◆ **Brief**
Check every line of the entries below for the word "text", then give only the number of lines that have it.

--- Provided data ---

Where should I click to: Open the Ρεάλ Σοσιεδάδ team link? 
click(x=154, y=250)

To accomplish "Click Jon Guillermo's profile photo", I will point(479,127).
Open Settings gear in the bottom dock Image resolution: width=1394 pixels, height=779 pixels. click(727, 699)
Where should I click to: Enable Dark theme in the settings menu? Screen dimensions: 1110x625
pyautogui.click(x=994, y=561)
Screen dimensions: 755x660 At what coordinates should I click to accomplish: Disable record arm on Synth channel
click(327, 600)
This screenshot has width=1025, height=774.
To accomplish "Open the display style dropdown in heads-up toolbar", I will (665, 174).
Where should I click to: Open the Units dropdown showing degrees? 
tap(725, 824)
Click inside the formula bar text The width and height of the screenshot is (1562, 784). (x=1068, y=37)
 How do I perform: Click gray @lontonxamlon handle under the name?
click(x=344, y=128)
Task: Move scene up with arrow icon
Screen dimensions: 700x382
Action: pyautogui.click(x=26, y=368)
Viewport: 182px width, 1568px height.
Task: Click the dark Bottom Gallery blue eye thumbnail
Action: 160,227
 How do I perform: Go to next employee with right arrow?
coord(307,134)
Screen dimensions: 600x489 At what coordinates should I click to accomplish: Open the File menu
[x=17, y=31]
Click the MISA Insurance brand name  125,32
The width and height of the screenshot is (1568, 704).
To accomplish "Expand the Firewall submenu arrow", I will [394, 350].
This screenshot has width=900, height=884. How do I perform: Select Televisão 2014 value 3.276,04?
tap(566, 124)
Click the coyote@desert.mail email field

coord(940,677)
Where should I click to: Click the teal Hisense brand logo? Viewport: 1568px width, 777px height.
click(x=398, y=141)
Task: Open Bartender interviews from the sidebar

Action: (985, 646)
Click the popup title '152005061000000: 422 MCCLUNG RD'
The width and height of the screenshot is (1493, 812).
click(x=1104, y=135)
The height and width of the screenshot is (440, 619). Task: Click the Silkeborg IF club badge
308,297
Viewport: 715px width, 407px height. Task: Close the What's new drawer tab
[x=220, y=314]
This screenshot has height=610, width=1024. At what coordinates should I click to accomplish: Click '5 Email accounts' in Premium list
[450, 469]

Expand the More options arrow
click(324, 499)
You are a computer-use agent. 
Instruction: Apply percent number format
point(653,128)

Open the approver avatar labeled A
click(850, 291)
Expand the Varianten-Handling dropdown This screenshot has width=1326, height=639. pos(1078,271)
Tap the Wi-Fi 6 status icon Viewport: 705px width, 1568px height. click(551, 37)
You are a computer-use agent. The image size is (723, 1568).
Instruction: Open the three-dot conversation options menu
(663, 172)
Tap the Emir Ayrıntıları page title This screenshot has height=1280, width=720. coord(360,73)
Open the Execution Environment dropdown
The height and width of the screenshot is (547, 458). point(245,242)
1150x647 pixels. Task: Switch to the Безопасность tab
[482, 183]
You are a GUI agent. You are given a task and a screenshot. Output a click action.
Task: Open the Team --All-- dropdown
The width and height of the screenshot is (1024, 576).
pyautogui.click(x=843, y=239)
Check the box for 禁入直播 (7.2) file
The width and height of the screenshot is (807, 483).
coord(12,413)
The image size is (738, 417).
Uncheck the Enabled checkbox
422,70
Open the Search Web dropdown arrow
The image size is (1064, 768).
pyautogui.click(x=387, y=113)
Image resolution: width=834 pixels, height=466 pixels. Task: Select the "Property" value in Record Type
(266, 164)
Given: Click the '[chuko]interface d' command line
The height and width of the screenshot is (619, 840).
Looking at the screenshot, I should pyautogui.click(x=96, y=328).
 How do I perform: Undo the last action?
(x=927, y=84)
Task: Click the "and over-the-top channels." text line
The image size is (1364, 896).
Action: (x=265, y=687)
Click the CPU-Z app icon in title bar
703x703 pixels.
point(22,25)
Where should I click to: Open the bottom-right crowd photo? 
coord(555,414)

---

◆ **Solution to the problem**
2